TV5’in 15 Ağustos 2022 tarihinde yayımlanan “Buyurun Başlıyoruz” programında Yunus Emre Avcı’nın sorularını cevaplayan Millî Gazete Genel Yayın Yönetmeni Mustafa Kurdaş’a bırakıyoruz bu noktada sözü.
Rahmetli Erbakan Hoca’mızın “AKP 28 Şubat sürecinin bir ürünüdür” tespitini tekrarlayarak AKP’yi anlatıyor Mustafa Kurdaş.

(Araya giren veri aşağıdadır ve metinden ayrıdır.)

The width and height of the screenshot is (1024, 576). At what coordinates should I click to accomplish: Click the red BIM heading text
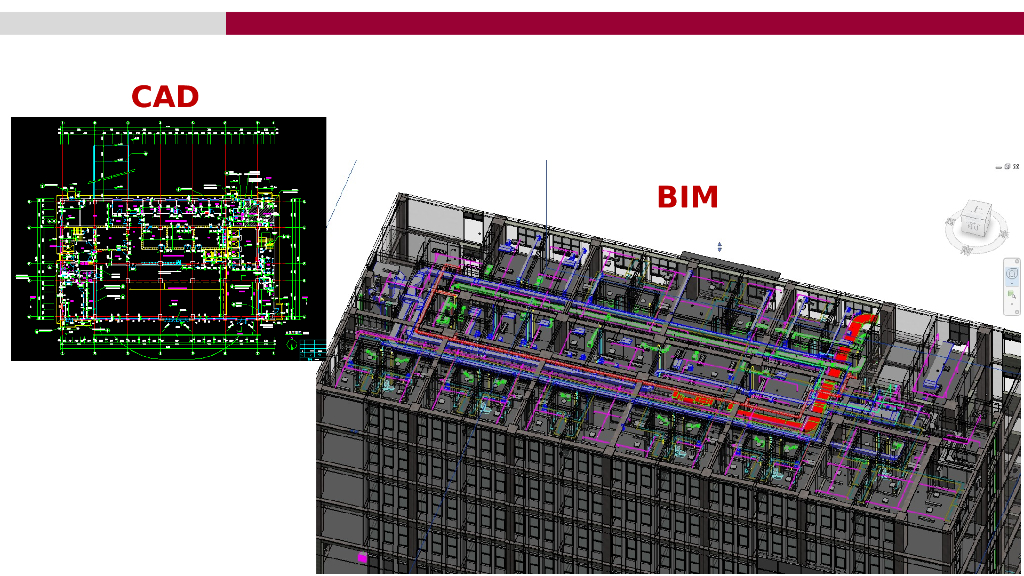tap(687, 198)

“İktidar için tasarlanmış ve planlanmış bir formül olarak ortaya çıkmış, bir takım görev ve vazifeleri bizatihi gönülden üstlenerek, özellikle de 11 Eylül’den sonra ABD’nin İslam coğrafyasındaki hedeflerini gerçekleştirmek noktasında yardımcı ve yeni işbirlikçi olarak ortaya çıkmıştır.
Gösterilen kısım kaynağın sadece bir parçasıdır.